原告が、昭和三五年三月二一日被告大臣に対し、被告知事のなした前記申請却下処分に対する不服の申立をなしたが、昭和三七年五月三〇日付厚生省発援第九八号を以て右不服申立を棄却する旨の裁決を受け、右裁決書を同年七月一五日受領したことは当事者間に争いない。

三、(裁決手続の適法性)

原告は、裁決が原処分と異る理由を以てこれを維持するのは違法である、と主張するが失当である。けだし、後述するように、本件においては被告大臣のなした裁決の理由が被告知事のなした原処分のそれと異るとは認められないのみならず、仮りに両者が別異だとしても、行政不服申立制度は一面において国民の権利利益の保護、救済をはかるとともに、他面で行政の客観的な適正を確保する手段としての意義をもつのであつて、理由を異にせよ行政目的に照して結局原処分を相当とするときはこれを維持すべきは当然であり、これによつて国民も格別不利益を被ることはないというべきだからである。

四、(原告の主張の制限)

次に原告は裁決の違法事由として、右裁決理由となつた事実認定の誤りを主張するが、さきに説示するところがあつたように原処分の理由は「法にいう生活の本拠が終戦時まで外地にあつたとは認められない」というに尽きるのであり、他方裁決の理由は「原告は母及び甥の病気看護のため、昭和二〇年三月満洲から帰国したものと認められる。
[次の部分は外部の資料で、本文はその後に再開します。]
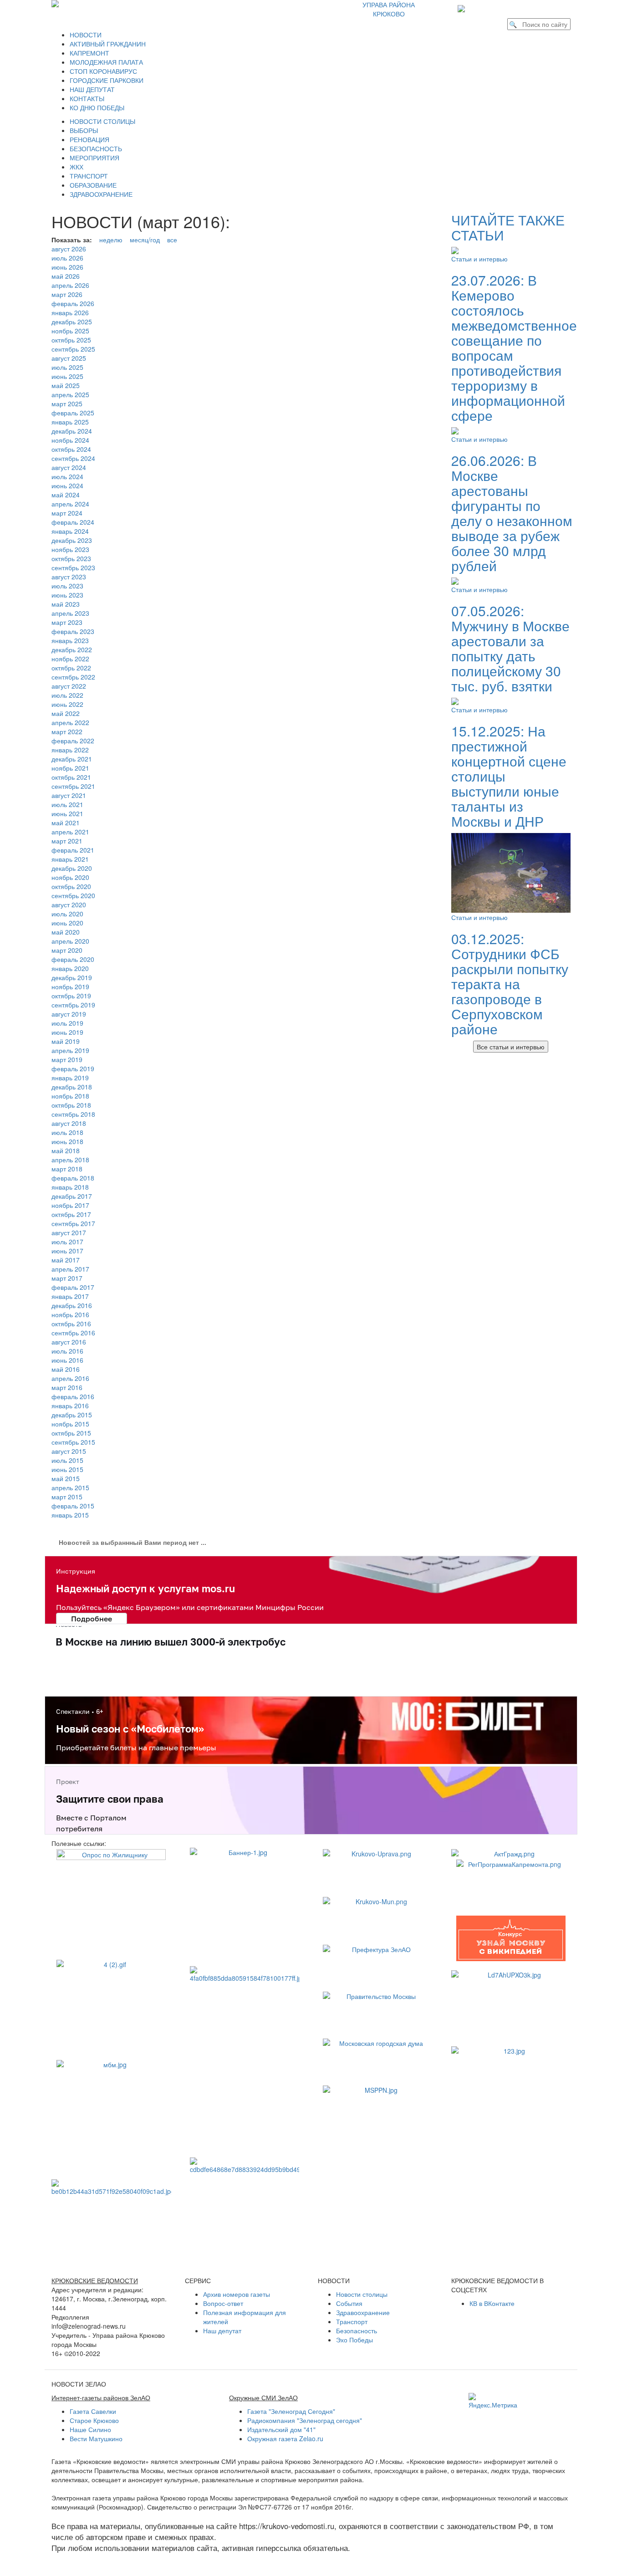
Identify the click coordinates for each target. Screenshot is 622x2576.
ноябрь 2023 (70, 549)
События (349, 2303)
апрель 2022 (70, 722)
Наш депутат (222, 2330)
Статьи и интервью (479, 258)
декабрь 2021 (71, 758)
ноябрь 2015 (70, 1423)
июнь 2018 (67, 1141)
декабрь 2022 (71, 649)
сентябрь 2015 (73, 1441)
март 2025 (66, 403)
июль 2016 (67, 1350)
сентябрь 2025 (73, 348)
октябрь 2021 (71, 777)
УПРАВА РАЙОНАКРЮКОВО (388, 9)
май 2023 (65, 603)
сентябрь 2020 (73, 895)
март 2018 (66, 1168)
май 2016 (65, 1369)
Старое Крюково (94, 2420)
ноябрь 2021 (70, 767)
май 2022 (65, 713)
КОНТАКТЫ (87, 98)
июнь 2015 (67, 1469)
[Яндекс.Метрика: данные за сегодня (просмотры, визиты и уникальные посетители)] (493, 2401)
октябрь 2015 (71, 1432)
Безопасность (356, 2330)
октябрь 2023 (71, 558)
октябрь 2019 (71, 995)
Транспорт (351, 2321)
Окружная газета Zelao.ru (285, 2438)
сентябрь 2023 (73, 567)
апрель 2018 (70, 1159)
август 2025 (68, 358)
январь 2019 (70, 1077)
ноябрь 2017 (70, 1205)
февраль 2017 (72, 1287)
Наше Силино (90, 2429)
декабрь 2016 (71, 1305)
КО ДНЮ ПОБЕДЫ (97, 107)
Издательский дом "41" (281, 2429)
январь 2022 (70, 749)
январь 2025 (70, 421)
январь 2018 (70, 1186)
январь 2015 (70, 1514)
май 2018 (65, 1150)
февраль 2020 (72, 959)
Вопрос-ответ (223, 2303)
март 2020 (66, 950)
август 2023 (68, 576)
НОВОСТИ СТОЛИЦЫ (102, 121)
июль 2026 (67, 257)
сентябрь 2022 (73, 676)
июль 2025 (67, 367)
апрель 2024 (70, 503)
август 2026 (68, 248)
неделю (110, 239)
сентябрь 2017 (73, 1223)
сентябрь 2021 (73, 786)
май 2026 (65, 276)
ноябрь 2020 (70, 877)
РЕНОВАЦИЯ (89, 139)
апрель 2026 (70, 285)
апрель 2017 (70, 1268)
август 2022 (68, 685)
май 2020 (65, 931)
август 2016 (68, 1341)
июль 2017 (67, 1241)
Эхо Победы (354, 2339)
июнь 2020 (67, 922)
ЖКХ (76, 166)
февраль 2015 (72, 1505)
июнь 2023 (67, 594)
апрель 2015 (70, 1487)
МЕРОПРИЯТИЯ (94, 157)
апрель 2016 (70, 1378)
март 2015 (66, 1496)
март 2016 (66, 1387)
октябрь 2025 (71, 339)
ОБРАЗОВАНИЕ (93, 184)
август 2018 (68, 1123)
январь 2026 (70, 312)
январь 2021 (70, 859)
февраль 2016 (72, 1396)
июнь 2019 (67, 1032)
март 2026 (66, 294)
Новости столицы (361, 2294)
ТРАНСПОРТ (89, 175)
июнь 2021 (67, 813)
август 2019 (68, 1013)
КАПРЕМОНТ (89, 52)
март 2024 (66, 512)
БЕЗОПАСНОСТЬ (96, 148)
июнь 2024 (67, 485)
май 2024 (65, 494)
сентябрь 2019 (73, 1004)
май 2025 (65, 385)
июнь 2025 (67, 376)
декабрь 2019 (71, 977)
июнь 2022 (67, 704)
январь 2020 (70, 968)
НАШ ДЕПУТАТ (92, 89)
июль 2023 (67, 585)
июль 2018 (67, 1132)
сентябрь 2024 (73, 458)
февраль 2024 (72, 521)
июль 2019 (67, 1022)
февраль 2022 (72, 740)
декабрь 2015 (71, 1414)
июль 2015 (67, 1460)
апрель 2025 (70, 394)
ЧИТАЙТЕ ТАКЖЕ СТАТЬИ (508, 227)
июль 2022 (67, 695)
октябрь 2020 (71, 886)
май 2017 (65, 1259)
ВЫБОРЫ (84, 130)
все (172, 239)
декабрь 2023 (71, 540)
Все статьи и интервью (511, 1046)
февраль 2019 (72, 1068)
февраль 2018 (72, 1177)
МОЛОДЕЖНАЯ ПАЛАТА (106, 61)
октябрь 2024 (71, 449)
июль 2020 (67, 913)
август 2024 (68, 467)
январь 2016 (70, 1405)
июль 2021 (67, 804)
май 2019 (65, 1041)
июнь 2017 (67, 1250)
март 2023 (66, 622)
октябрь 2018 (71, 1104)
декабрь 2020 (71, 868)
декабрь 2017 (71, 1196)
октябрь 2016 (71, 1323)
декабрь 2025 (71, 321)
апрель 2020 (70, 941)
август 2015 (68, 1451)
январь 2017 (70, 1296)
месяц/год (145, 239)
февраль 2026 (72, 303)
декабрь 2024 (71, 430)
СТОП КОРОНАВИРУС (103, 71)
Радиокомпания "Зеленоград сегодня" (304, 2420)
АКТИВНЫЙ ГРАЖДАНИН (108, 43)
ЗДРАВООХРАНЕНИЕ (101, 194)
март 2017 (66, 1278)
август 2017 (68, 1232)
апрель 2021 (70, 831)
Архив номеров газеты (236, 2294)
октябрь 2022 (71, 667)
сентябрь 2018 (73, 1114)
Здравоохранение (363, 2312)
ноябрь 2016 (70, 1314)
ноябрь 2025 (70, 330)
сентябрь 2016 (73, 1332)
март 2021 (66, 840)
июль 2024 (67, 476)
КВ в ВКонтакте (492, 2303)
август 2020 (68, 904)
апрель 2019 (70, 1050)
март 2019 (66, 1059)
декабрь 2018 (71, 1086)
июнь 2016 (67, 1360)
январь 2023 (70, 640)
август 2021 (68, 795)
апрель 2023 (70, 613)
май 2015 (65, 1478)
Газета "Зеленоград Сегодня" (291, 2411)
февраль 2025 (72, 412)
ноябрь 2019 (70, 986)
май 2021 (65, 822)
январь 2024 (70, 531)
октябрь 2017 (71, 1214)
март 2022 (66, 731)
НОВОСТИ (86, 34)
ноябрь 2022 (70, 658)
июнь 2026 (67, 266)
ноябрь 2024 (70, 440)
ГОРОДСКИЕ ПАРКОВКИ (106, 80)
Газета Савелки (93, 2411)
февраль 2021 (72, 849)
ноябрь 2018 (70, 1095)
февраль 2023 (72, 631)
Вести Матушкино (96, 2438)
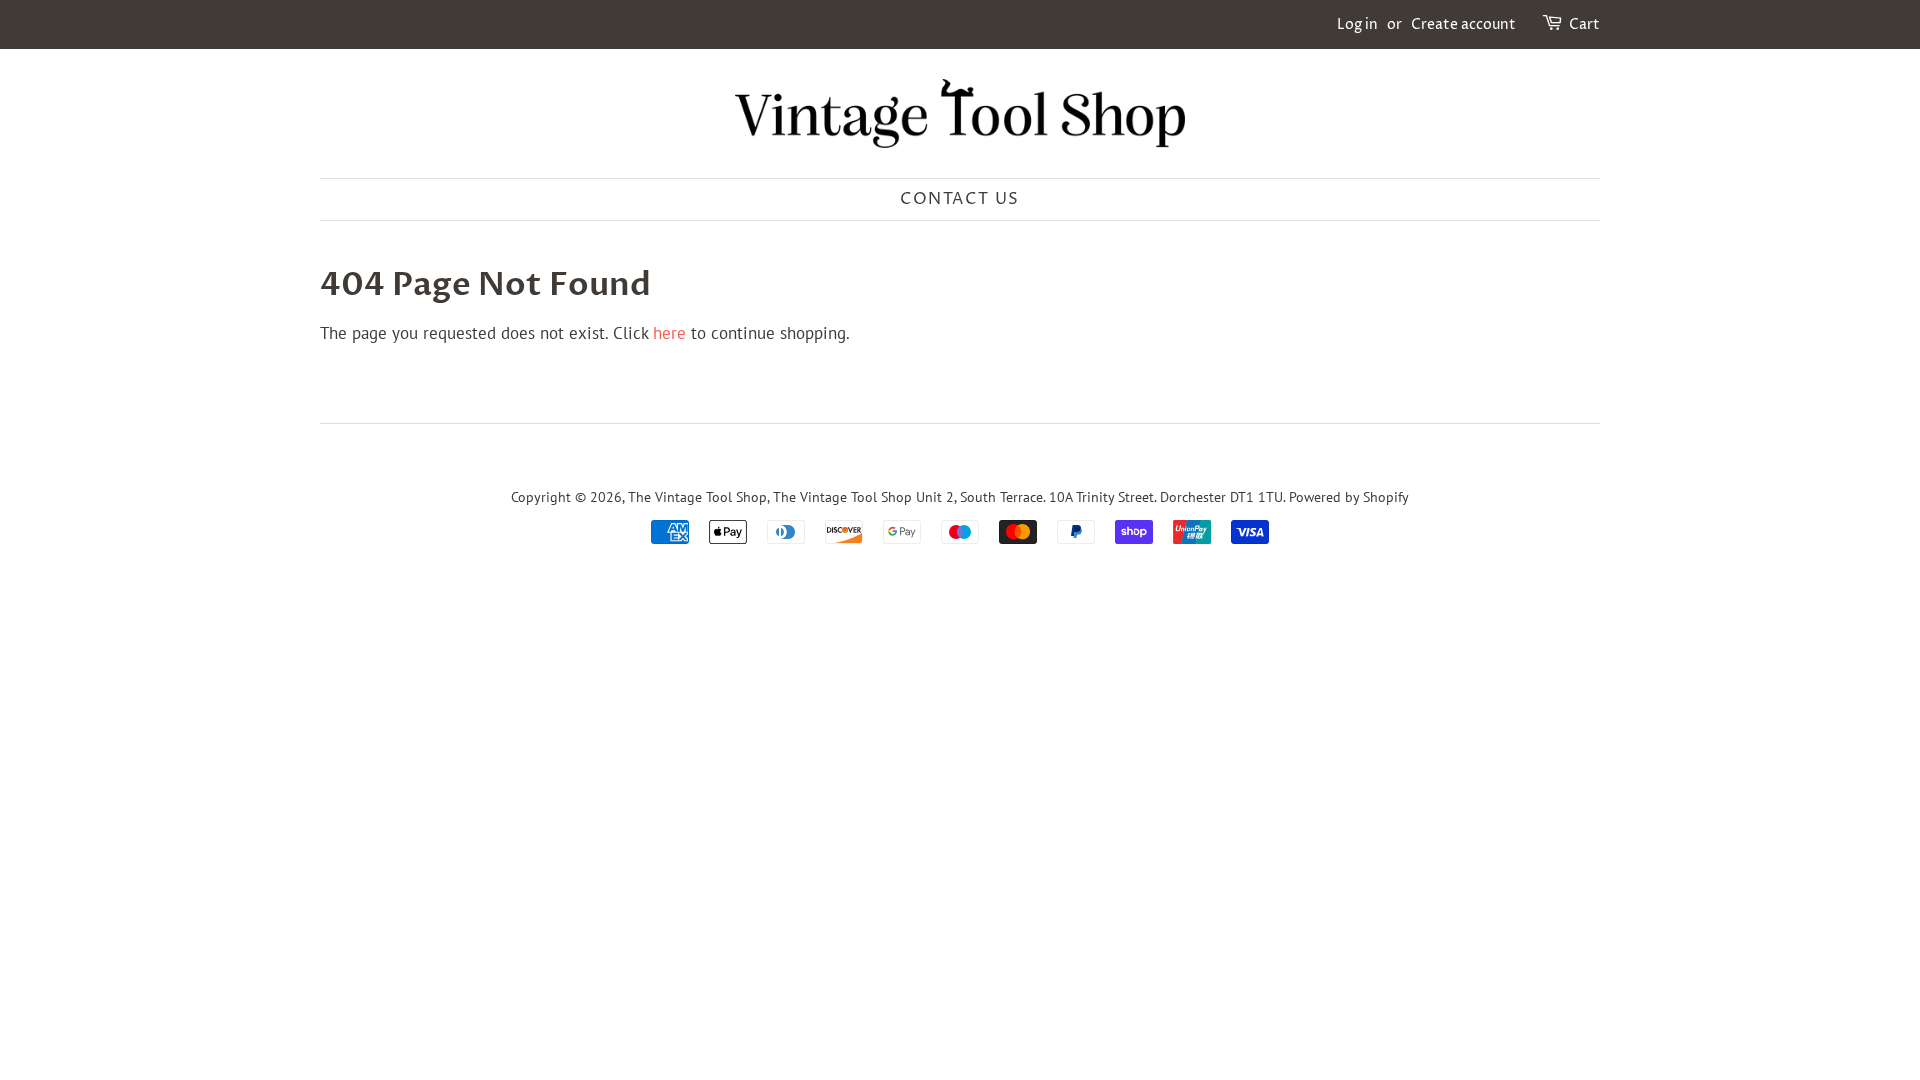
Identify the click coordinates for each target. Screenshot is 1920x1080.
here (669, 333)
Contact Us (960, 199)
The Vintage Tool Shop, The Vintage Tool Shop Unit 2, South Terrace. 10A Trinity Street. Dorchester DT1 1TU (955, 496)
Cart (1584, 24)
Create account (1463, 24)
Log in (1357, 24)
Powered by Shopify (1349, 496)
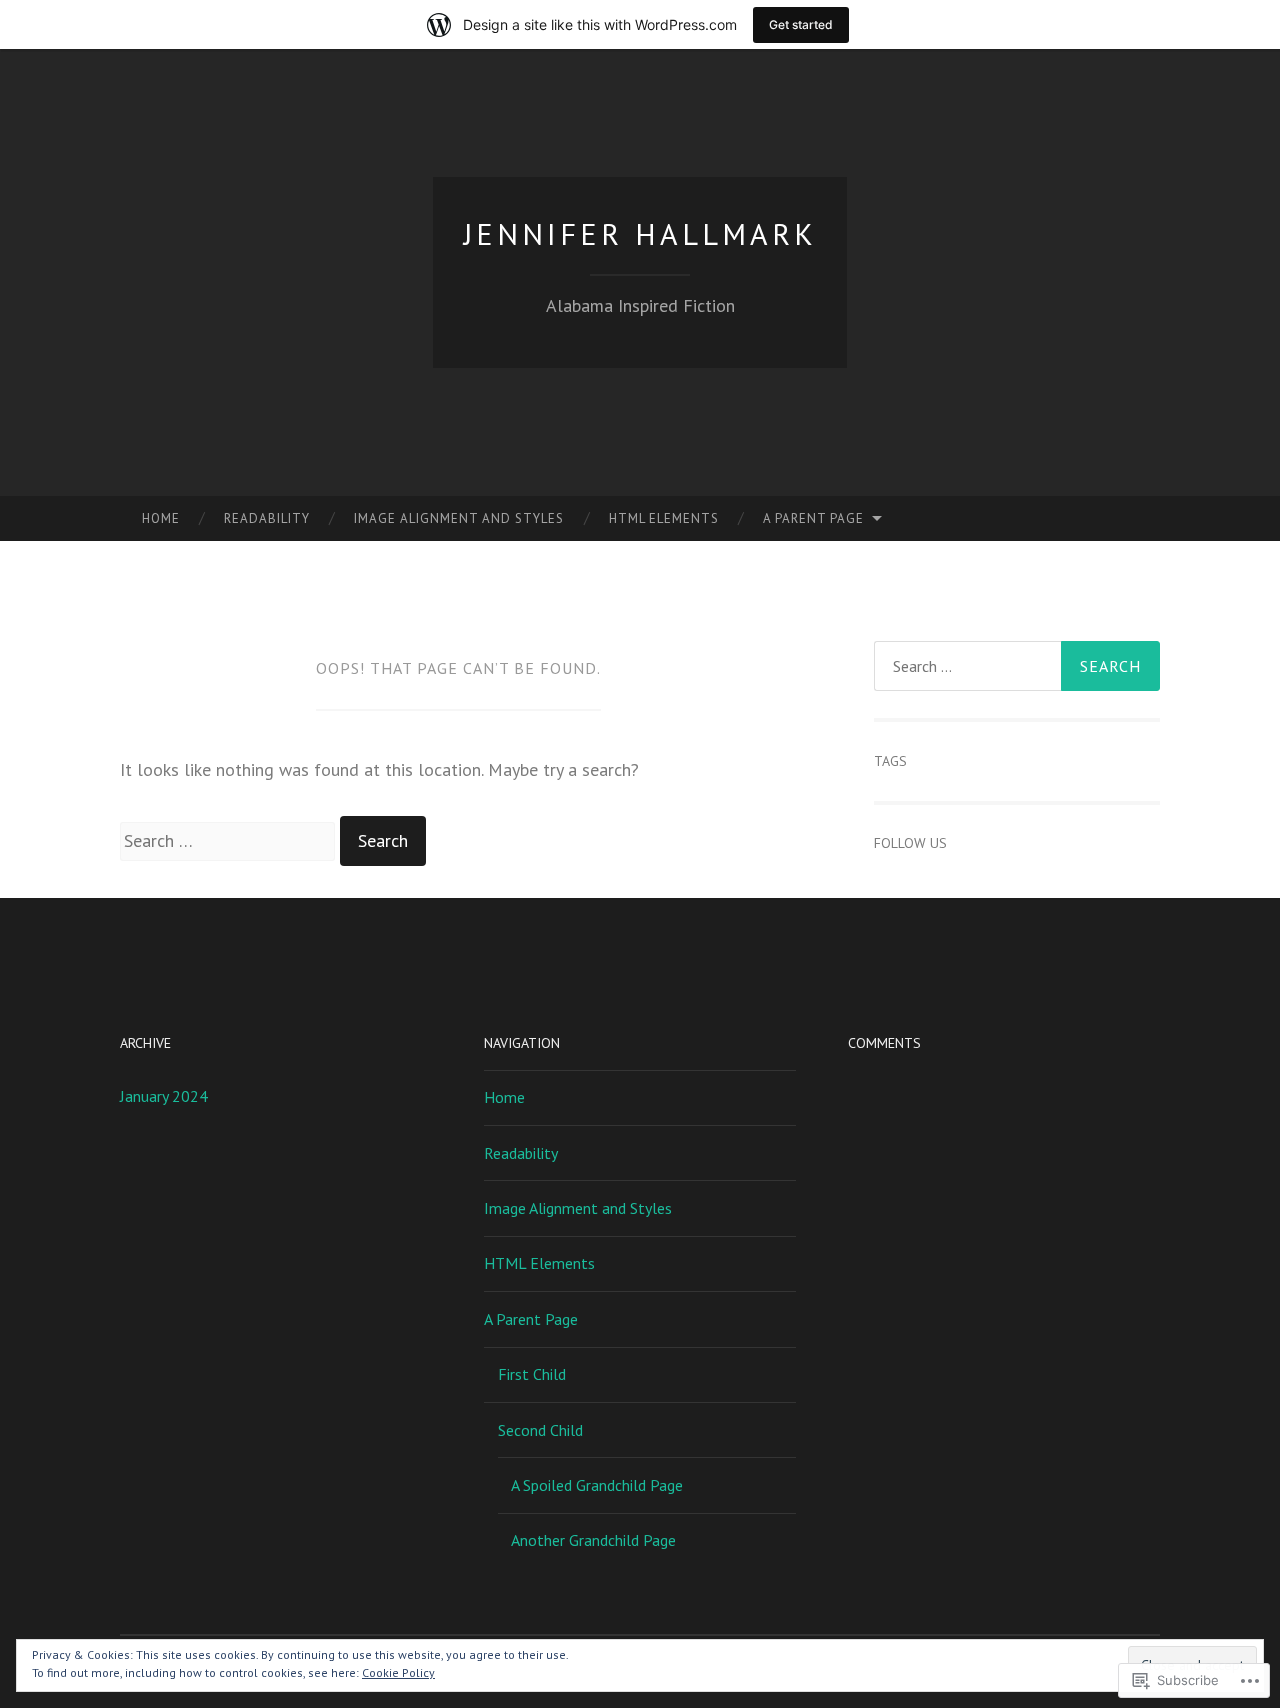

しかして原告の帰国後、終戦までの居住、生活関係等の諸状況等よりみて、同人の生活の本拠は本邦に移つたものと認められる。従つて法二条一項に規定する引揚者には該らない」というにあつて(この点は当事者間に争いない)、彼此対比するに後者が前者よりやや具体的であることは認められても両者が別異のものとはいえず、原告の前記主張は結局原処分の事実認定の誤りを主張するのと同一に帰する。そうだとすれば、行政事件訴訟法一〇条二項により、本件裁決取消の訴においては右主張は許されない。

五、(結論)

以上の次第で被告大臣のなした裁決の取消を求める原告の本訴請求は理由のないものといわざるを得ない。

第三、総括

よつて原告の被告知事に対する請求は認容し、被告大臣に対する請求は棄却すべきであるから、訴訟費用の負担につき民事訴訟法八九条を適用して主文の通り判決する。